*DESCRIPTION OF THE TASK*
Reproduce all lines of the listing below in which the word "computer" occurs.

*RECORD EXTRACTS*
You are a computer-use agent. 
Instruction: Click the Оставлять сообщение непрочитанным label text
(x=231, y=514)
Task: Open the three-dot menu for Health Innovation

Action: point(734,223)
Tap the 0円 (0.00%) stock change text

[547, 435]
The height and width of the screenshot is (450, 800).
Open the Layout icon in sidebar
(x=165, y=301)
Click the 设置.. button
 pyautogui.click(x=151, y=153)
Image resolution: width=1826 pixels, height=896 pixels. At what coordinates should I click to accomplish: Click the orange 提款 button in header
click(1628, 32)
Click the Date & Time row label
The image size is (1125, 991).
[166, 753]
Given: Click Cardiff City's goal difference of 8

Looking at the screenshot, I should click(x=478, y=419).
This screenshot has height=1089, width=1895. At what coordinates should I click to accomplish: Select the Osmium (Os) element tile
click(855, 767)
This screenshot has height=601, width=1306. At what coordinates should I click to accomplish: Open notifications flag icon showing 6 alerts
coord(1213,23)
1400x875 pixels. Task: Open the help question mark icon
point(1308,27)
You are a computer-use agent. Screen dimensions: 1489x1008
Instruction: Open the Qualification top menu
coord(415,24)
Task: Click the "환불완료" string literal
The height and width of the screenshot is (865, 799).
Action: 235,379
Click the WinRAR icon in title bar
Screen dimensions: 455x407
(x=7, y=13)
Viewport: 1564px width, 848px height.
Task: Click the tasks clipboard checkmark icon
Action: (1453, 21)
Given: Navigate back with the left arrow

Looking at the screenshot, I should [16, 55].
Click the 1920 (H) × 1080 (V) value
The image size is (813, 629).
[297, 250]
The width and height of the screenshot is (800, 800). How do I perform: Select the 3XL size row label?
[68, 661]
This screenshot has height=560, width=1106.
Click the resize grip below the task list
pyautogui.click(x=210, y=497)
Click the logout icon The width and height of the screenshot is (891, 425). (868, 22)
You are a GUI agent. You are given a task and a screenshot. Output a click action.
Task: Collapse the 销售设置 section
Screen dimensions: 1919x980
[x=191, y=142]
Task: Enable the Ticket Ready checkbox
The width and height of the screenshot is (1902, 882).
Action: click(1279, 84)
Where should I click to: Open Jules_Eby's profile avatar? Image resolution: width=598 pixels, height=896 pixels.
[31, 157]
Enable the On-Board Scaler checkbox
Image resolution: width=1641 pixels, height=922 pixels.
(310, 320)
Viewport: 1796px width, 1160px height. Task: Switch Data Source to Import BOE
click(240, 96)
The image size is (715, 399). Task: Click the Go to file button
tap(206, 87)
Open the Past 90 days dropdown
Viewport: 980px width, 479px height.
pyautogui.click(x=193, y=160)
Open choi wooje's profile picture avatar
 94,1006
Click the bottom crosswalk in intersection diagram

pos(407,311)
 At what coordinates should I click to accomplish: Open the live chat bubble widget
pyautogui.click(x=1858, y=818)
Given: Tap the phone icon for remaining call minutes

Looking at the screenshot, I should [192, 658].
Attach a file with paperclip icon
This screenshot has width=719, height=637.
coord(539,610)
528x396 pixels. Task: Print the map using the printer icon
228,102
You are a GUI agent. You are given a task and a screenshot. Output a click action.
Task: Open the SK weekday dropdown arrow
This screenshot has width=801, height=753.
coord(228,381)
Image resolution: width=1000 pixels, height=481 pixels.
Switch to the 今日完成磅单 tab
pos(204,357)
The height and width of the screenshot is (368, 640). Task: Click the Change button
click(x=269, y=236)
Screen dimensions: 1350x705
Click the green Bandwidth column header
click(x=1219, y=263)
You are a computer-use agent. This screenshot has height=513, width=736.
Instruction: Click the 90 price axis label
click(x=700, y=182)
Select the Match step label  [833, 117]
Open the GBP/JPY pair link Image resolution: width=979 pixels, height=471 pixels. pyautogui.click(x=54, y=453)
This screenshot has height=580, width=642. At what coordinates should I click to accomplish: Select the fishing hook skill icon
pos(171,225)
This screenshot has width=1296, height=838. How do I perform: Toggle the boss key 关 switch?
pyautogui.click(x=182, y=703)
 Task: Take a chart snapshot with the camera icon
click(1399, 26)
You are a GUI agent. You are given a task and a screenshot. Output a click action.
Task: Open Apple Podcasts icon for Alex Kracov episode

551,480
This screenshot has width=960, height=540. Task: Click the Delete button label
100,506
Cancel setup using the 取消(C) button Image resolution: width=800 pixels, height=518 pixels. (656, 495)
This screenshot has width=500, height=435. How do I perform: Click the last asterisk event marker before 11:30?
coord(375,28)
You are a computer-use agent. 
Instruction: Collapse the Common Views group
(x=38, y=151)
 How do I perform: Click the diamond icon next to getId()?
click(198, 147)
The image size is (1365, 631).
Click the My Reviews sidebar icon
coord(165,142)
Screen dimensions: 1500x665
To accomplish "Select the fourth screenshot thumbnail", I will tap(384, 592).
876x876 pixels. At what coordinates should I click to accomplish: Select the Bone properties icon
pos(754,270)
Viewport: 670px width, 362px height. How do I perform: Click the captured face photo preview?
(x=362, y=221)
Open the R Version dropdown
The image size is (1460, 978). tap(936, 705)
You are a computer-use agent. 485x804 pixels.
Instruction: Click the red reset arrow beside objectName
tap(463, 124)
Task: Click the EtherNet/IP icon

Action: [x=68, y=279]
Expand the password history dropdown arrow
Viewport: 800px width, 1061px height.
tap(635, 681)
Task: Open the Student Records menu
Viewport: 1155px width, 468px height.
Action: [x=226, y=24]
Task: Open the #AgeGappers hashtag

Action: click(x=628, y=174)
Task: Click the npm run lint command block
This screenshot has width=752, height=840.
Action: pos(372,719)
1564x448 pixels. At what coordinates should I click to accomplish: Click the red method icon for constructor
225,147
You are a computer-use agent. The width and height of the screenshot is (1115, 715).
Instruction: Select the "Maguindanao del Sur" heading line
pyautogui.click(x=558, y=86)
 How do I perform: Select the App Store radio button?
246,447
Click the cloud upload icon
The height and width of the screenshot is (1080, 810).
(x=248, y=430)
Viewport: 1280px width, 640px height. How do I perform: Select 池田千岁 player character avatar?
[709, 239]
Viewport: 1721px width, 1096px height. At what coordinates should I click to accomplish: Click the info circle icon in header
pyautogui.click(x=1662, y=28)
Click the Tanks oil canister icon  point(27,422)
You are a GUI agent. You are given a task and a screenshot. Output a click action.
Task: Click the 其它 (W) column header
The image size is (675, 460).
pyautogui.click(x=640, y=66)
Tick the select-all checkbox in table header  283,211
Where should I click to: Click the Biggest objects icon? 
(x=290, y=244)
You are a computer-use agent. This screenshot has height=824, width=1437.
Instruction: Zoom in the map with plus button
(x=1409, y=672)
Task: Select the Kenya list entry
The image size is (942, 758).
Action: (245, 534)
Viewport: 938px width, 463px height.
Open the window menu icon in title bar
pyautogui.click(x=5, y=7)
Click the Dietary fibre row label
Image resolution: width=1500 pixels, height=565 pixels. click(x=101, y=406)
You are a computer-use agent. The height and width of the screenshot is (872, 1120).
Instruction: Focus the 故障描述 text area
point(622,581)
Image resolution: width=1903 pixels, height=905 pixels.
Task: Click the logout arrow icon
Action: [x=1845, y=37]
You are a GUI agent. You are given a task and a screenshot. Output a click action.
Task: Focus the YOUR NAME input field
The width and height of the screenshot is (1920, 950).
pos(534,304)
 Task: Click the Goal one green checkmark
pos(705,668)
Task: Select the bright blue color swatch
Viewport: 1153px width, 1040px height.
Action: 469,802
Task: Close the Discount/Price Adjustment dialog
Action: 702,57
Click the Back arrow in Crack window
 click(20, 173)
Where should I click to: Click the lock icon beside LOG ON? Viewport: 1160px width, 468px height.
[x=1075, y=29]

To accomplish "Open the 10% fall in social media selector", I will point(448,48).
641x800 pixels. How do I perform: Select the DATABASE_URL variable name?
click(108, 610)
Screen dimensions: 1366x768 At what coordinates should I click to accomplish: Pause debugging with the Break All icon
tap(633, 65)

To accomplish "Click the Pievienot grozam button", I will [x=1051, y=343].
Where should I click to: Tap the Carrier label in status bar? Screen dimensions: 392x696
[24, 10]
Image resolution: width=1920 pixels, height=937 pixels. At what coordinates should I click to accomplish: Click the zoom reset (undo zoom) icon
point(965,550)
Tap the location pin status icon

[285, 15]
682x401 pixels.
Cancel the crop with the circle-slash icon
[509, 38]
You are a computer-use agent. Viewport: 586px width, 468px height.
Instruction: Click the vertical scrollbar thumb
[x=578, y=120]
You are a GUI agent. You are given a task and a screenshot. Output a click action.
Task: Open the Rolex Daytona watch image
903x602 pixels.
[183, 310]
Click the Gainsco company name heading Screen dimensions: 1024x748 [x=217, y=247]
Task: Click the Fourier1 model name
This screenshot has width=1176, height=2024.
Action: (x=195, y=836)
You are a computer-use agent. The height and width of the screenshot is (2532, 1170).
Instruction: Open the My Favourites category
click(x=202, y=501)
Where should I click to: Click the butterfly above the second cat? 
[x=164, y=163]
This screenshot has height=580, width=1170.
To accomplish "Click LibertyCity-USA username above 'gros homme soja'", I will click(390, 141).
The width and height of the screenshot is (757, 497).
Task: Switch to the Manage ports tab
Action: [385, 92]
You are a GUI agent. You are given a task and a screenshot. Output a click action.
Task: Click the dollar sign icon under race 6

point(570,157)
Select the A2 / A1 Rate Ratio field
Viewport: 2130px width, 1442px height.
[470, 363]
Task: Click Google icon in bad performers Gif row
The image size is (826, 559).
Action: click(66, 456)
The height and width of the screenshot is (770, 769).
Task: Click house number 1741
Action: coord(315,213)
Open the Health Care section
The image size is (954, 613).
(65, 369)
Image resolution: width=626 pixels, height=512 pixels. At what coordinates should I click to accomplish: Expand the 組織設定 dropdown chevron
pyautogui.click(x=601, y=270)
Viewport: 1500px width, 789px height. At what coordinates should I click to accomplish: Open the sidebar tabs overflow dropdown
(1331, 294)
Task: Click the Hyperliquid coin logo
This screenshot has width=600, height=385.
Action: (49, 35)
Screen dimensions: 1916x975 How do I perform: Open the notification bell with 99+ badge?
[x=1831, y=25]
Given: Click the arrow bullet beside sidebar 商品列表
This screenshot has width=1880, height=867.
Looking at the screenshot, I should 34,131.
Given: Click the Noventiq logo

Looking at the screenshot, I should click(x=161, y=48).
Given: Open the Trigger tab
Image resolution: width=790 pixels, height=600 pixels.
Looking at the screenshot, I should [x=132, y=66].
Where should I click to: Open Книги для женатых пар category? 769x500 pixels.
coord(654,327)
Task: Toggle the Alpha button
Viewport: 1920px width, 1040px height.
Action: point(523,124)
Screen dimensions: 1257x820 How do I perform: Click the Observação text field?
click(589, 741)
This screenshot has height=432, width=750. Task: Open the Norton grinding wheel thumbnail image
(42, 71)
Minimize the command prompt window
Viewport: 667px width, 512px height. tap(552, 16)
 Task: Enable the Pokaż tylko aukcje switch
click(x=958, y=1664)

*ANSWER SPACE*
You are a computer-use agent. 
You are a computer-use agent. Screen dimensions: 1489x1008
You are a computer-use agent. This screenshot has height=513, width=736.
You are a computer-use agent. 
You are a computer-use agent. 485x804 pixels.
You are a computer-use agent. The width and height of the screenshot is (1115, 715).
You are a computer-use agent. This screenshot has height=824, width=1437.
You are a computer-use agent. The height and width of the screenshot is (872, 1120).
You are a computer-use agent. Viewport: 586px width, 468px height.
You are a computer-use agent. The height and width of the screenshot is (2532, 1170).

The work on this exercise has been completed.